# Homework Help: Abs max/min

1. Jul 20, 2008

### fk378

1. The problem statement, all variables and given/known data
Find the absolute max and min values of f on the set D.

f(x,y)=4xy^3 - (x^2)(y^2) - xy^3
D is the closed triangular region in the xy-plane with vertices (0,0) (0,6) and (6,0).

3. The attempt at a solution
I found my two critical points to be (1,2) and (2,0). Then I tried to evaluate the boundary points:
1) 0<x<6, y=0
2) 0<y<6, x=0
3) (6-y, y) because the third boundary line is y= -x+6

I don't know how to solve for the last boundary line though. I plugged in x=6-y in the original equation, got the expression (2y^3)-(12y^2). Do I just plug in numbers now?
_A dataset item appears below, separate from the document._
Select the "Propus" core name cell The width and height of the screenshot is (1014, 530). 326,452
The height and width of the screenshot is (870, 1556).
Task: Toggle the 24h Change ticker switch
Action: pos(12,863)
My book gets (2,4) for the absolute min, which is a point on this 3rd boundary line. I just don't see how to come up with the point, though.

2. Jul 20, 2008

### HallsofIvy

Did you write this correctly? Why not just 3xy3- x2y2?

f(x, 0)= 0 so that's easy.

f(0,y)= 0 so that's easy.

If what you wrote before is correct, f(6-y,y) will be a fourth degree polynomial, not a cubic. In any case, what every you get as a function of y alone, with y between 0 and 6, you differentiate and set equal to 0 to find the max or min.

Last edited by a moderator: Jul 21, 2008
3. Jul 20, 2008

### fk378

Sorry! It is a typo. It should read:
Find the absolute max and min values of f on the set D.

f(x,y)=4xy^2 - (x^2)(y^2) - xy^3

So, if the other values of f(0,y) and f(x,0) did not give values of 0, would I also need to differentiate their functions and find the critical points there as well?